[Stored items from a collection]

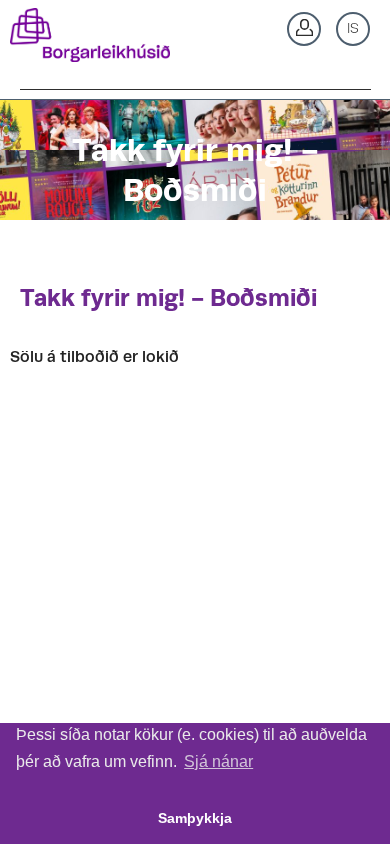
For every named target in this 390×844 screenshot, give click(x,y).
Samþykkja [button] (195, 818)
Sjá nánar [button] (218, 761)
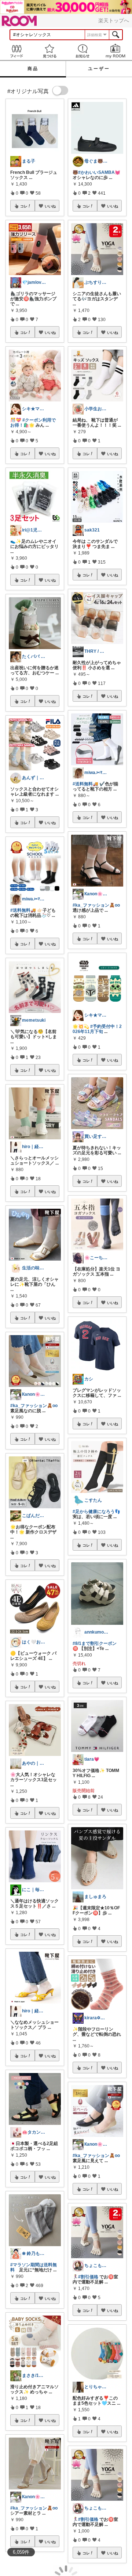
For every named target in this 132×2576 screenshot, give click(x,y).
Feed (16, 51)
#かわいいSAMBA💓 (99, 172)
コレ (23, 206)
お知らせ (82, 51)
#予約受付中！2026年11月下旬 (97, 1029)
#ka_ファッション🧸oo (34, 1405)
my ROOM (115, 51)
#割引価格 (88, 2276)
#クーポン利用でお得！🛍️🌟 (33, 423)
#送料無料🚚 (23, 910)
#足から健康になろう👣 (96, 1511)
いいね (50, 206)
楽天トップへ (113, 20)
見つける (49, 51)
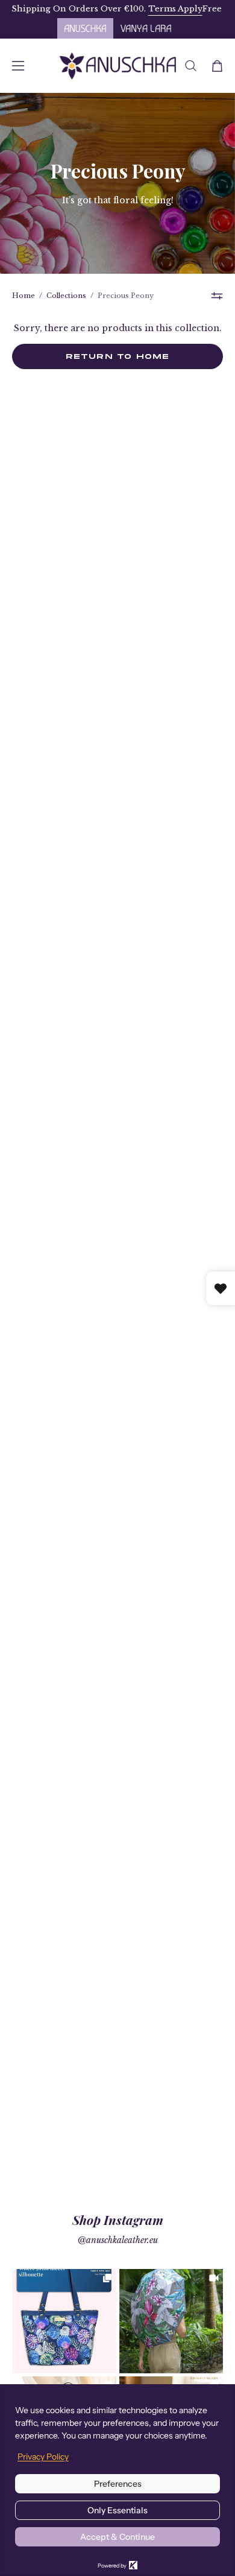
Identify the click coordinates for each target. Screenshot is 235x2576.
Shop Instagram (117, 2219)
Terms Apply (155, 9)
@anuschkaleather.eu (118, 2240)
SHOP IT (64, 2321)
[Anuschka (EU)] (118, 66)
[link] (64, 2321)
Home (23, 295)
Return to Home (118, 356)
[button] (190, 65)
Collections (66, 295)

_ACTION ITEM_
From the records above, copy exactly the lines starting at the one with "#割引価格 (88, 2276)" and ending at the one with "Home (23, 295)", and no others. Pictures stay out.

_PROBLEM SOLUTION_
#割引価格 (88, 2276)
#クーポン利用でお得！🛍️🌟 (33, 423)
#送料無料🚚 (23, 910)
#足から健康になろう👣 (96, 1511)
いいね (50, 206)
楽天トップへ (113, 20)
見つける (49, 51)
Identify the click coordinates for each target. Screenshot is 235x2576.
Shop Instagram (117, 2219)
Terms Apply (155, 9)
@anuschkaleather.eu (118, 2240)
SHOP IT (64, 2321)
[Anuschka (EU)] (118, 66)
[link] (64, 2321)
Home (23, 295)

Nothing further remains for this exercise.